En una de las bocacalles de Campo dei Fiori que, entre otras cosas, es donde la santa Inquisición se cargó a Giordano Bruno, hay ahora un
take-away en el que venden litronas de cerveza. Entre las marcas que recuerdo, Becks y Heineken. Nada original, por otra parte. La Peroni, por ejemplo, le ha echado imaginación y en vez de las clásicas pegatinas ha lanzado diversos modelos que, calentando el ambiente para el inminente mundial de fútbol, recuerdan los títulos conquistados. Ahora se entiende por qué en España ni siquiera la San Miguel –que “donde va, triunfa”- se ha atrevido a hacerlo. Pero vamos, que ese no era el tema.
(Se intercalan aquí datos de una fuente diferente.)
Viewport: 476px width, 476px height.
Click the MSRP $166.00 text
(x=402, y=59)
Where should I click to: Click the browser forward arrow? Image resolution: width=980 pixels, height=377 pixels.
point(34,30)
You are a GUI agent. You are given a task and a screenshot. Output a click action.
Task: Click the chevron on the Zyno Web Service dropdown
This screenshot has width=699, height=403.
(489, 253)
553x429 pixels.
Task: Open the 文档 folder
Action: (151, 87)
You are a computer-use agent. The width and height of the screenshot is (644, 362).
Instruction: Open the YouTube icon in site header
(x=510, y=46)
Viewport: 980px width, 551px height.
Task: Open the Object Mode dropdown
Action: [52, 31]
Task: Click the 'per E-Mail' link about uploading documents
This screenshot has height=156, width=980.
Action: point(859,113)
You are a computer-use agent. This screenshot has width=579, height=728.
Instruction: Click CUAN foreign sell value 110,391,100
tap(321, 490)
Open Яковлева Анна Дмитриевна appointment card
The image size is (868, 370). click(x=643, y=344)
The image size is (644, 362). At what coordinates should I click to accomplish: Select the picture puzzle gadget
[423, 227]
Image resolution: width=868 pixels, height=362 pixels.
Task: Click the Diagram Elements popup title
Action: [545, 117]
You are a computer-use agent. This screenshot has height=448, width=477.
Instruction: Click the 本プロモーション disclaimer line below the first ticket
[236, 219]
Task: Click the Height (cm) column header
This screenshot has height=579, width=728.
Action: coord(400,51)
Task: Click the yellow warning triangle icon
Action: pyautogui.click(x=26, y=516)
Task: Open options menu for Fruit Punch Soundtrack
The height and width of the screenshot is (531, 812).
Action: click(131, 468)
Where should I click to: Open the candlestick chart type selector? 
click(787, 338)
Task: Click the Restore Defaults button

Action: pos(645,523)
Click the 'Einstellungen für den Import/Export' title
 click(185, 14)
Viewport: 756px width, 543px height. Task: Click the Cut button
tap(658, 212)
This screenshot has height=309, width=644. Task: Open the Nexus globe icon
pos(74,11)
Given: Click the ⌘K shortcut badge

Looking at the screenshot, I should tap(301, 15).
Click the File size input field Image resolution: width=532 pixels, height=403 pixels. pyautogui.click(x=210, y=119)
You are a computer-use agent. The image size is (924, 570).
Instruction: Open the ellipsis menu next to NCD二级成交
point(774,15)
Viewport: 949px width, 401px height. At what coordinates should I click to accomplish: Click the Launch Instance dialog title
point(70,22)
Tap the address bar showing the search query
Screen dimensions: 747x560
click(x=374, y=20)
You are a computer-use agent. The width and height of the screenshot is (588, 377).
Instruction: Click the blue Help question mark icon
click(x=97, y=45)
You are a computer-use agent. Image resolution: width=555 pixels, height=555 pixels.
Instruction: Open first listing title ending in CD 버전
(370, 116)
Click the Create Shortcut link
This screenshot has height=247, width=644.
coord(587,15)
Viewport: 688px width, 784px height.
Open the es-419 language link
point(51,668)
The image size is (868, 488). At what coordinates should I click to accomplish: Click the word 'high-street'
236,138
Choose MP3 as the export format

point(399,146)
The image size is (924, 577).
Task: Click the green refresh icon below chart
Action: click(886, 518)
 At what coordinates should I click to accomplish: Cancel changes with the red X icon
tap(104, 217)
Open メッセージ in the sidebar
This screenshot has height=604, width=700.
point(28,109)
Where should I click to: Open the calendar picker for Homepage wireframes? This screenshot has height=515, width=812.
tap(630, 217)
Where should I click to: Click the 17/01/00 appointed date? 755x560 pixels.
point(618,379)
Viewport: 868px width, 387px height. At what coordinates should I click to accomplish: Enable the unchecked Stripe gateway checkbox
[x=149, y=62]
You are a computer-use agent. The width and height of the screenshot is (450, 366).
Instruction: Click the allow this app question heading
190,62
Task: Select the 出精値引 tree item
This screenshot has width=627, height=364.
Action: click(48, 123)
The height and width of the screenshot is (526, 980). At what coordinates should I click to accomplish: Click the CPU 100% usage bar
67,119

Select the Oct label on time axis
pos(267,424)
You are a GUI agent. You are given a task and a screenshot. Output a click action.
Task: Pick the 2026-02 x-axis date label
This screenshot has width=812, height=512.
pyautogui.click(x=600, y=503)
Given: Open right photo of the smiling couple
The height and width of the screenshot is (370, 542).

En la plaza un ambientazo de la hostia: que si porro por aquí, que si risas por allá. Y los carabinieri, señores, haciendo la vista gorda. O no, porque a lo mejor en la ciudad eterna no hay un carca como Gallardón. El caso es que entro en el take-away y elijo la litrona. La llevo a la caja y me encuentro de frente a una tía de estas que corta el hipo. Y yo allí delante, con mis tetas hinchadas por el síndrome premenstrual. La tía me sonríe mientras me dice el precio. Yo estoy sacando la pasta cuando me pasa la mano por la cintura para acariciar mi bolso:
- Qué suave. Y qué lindo– dice. Yo no pierdo comba y aparto la mirada de sus ojos felinos para dirigirla a sus manos morenas.
- Pues a mí lo que me gusta es tu anillo –le digo rozándole el dedo índice.
Sólo a la mañana siguiente deduje, supuse, que debía de tener las uñas largas.